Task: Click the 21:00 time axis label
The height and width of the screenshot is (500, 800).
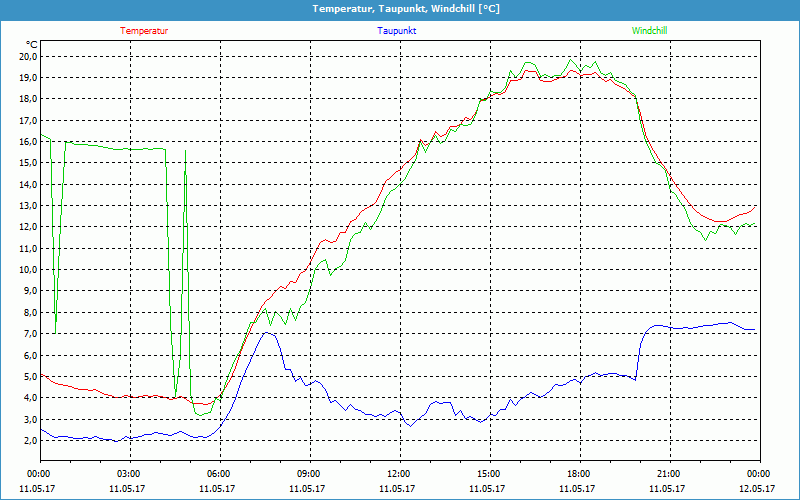Action: point(669,474)
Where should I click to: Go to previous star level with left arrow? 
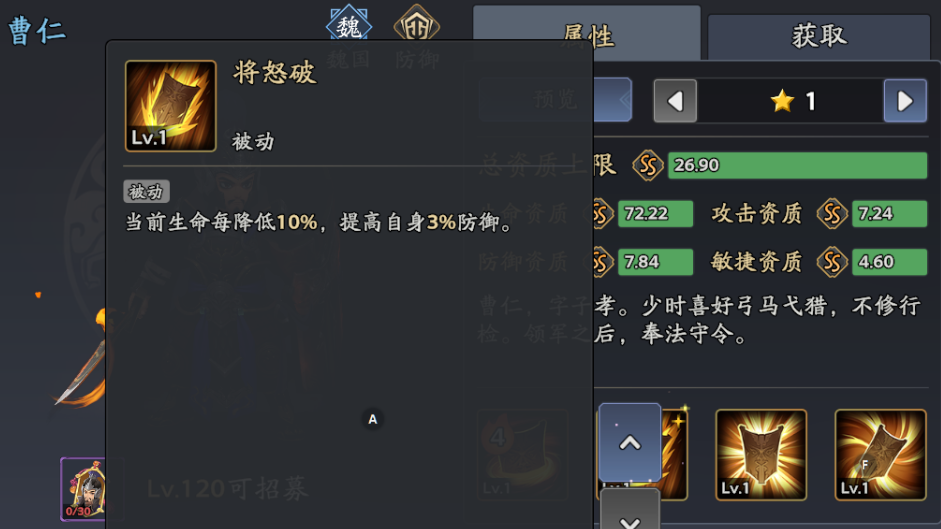click(675, 101)
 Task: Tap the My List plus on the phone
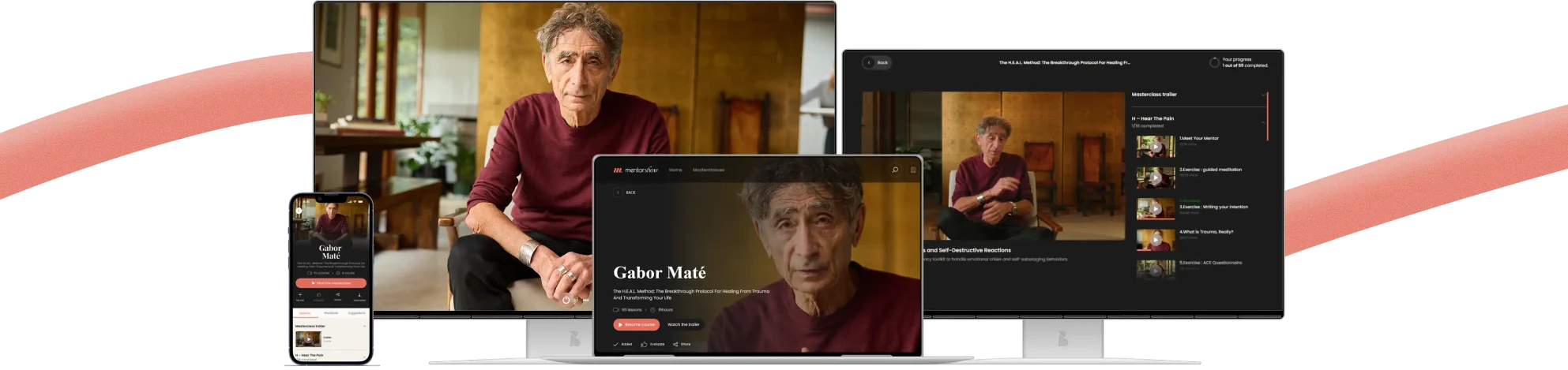coord(300,295)
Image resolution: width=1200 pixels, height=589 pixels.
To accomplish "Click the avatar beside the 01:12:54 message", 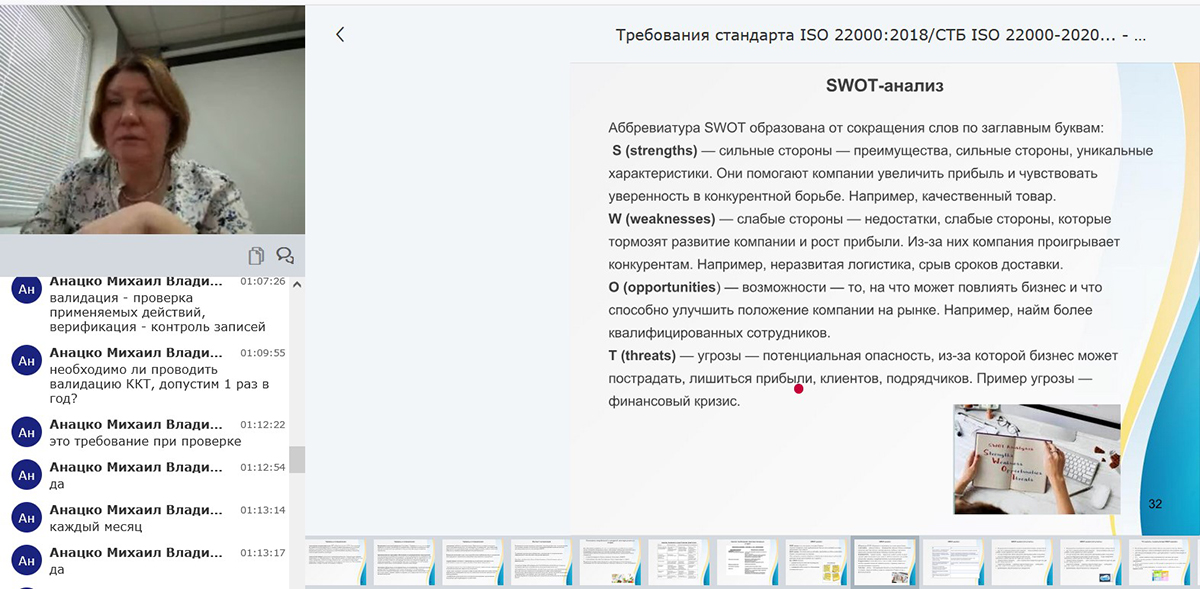I will pos(26,474).
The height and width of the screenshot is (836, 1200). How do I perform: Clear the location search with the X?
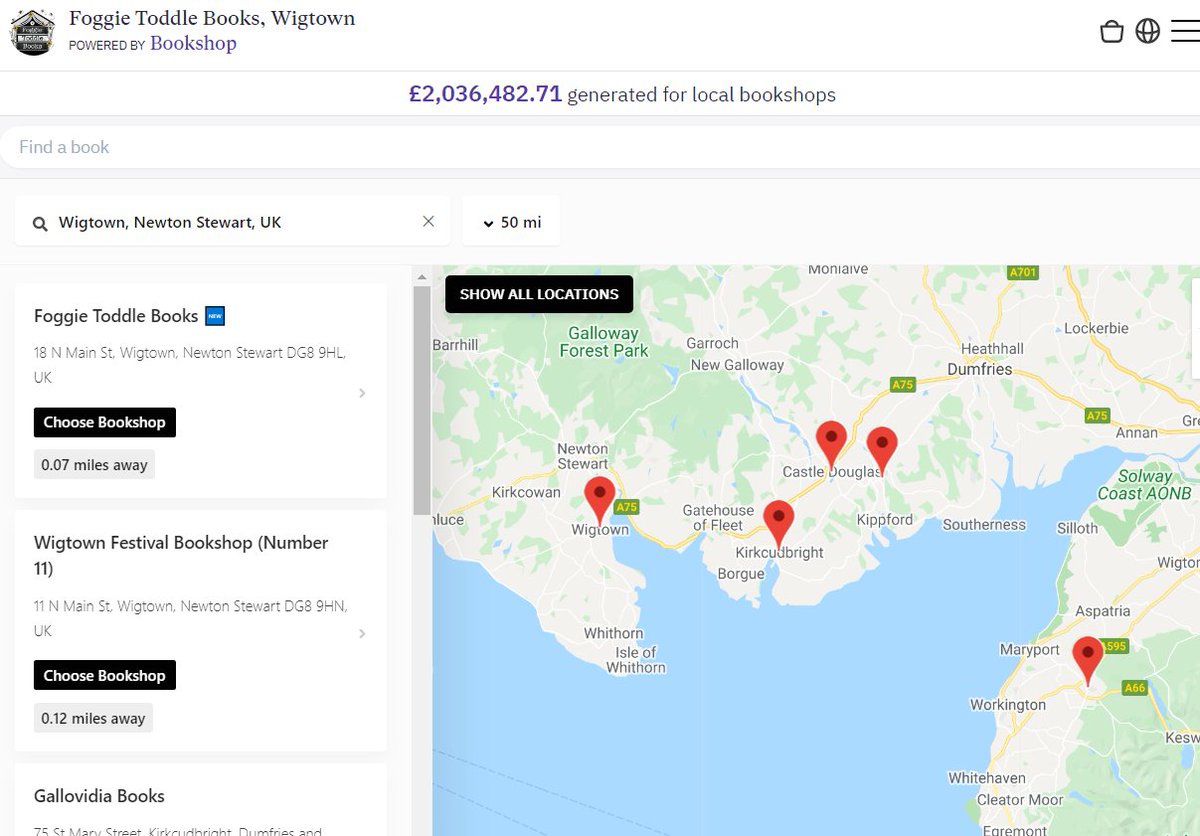[x=428, y=221]
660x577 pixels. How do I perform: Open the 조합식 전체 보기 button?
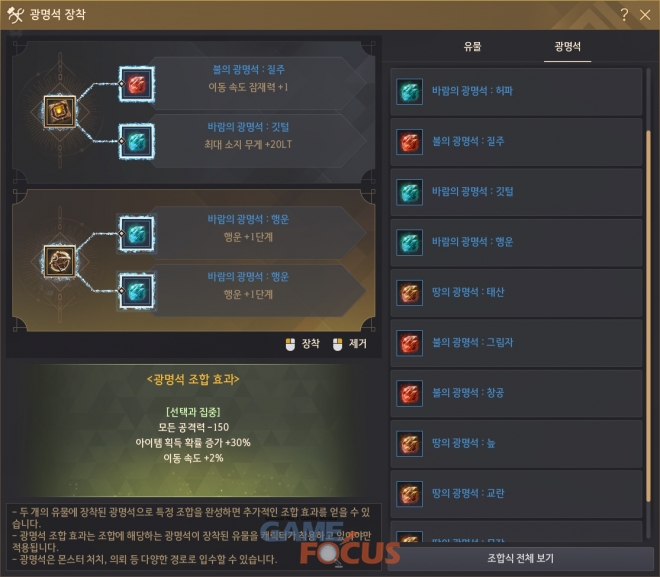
____
Task details =>
Each line of the records above that includes the string "pixels" should be counted. Report the total alone.

Task output =>
2